Solid solutions of rare earth titanates with high contents of rare earth oxides of up to 50–62% have been synthesized by the co-precipitation method and their structure, microstructure and conductivity in dry and wet air have been studied. Proton conductors have been found for the first time in solid solutions of rare earth titanates with a high content of Ln₂O₃ (>50%) with a nominal formula composition of (Ln_xTi_1−x)₄O_8−2x (Ln = Yb, Er, Ho, 0.667 ≤ x ≤ 0.765). Among (Ln_xTi_1−x)₄O_8−2x (Ln = Yb, Er, Ho, x = 0.684), (Ho_xTi_1−x)₄O_8−2x (x = 0.684) showed the maximum conductivity in wet air.
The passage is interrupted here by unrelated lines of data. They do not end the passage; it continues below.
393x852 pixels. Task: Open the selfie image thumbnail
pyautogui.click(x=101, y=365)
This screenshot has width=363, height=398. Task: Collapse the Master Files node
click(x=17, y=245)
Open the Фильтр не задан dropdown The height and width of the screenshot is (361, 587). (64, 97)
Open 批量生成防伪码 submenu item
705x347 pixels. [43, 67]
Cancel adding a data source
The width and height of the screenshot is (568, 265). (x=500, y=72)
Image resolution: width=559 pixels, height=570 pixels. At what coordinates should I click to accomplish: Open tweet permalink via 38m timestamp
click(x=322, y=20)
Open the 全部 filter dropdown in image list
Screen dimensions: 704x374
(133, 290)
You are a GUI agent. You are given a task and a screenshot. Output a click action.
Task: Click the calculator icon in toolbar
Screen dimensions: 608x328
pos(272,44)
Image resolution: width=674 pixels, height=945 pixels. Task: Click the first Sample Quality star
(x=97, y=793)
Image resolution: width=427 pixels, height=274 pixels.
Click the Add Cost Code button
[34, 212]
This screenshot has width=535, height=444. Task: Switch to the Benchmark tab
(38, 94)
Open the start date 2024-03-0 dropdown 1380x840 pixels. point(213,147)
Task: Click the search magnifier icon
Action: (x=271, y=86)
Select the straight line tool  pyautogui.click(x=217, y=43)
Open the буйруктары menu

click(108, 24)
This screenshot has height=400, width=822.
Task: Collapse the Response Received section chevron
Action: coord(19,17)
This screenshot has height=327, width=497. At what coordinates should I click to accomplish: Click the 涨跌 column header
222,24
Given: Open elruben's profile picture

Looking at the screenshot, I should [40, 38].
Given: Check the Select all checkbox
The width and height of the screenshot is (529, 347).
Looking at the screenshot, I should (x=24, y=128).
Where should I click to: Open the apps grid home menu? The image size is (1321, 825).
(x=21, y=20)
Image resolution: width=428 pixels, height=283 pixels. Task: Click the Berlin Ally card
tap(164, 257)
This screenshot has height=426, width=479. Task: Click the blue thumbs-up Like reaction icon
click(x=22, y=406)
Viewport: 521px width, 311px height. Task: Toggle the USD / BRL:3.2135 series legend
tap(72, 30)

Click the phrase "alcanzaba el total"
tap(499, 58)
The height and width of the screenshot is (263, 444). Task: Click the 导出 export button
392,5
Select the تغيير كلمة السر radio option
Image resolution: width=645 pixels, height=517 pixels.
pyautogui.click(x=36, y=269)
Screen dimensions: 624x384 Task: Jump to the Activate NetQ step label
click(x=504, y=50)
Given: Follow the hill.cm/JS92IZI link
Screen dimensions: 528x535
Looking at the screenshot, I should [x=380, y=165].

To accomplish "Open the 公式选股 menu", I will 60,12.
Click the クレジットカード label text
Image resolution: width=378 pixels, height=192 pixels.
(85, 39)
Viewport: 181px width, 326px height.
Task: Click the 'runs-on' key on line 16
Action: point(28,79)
In this context, four additional compositions (Ho_xTi_1−x)₄O_8−2x (x = 0.718, 0.734, 0.75, and 0.765) were synthesized in the holmium series. An increase in the holmium content leads to an increase in the proton transfer coefficients; at the same time, a more complex nature of the dependence of the conductivity under dry and wet atmospheres is observed. For the fluorite-like solid solution (Ho_xTi_1−x)₄O_8−2x (0.701 ≤ x ≤ 0.765), the proton transfer coefficients were found to be ∼0.9 in the range of 200–450 °C. As the temperature continues to rise, the proton conductivity decreases quite sharply and the transfer coefficient becomes as low as 0.3 at 700 °C. The increase in proton conductivity in the Yb–Er–Ho series is associated with an increase in the hydrophilic properties of rare earth cations. In the (Ho_xTi_1−x)₄O_8−2x (x = 0.667 ≤ x ≤ 0.765) series, the conductivity in wet air was ∼1 × 10⁻⁶ S cm⁻¹ at 450 °C for most compositions. The conductivity of ceramics with x = 0.701 and 0.75 is about 2 times higher, which may be due to the optimal size of pyrochlore nanodomains in the fluorite matrix for x = 0.701 and the formation of pure fluorite for x = 0.75, respectively.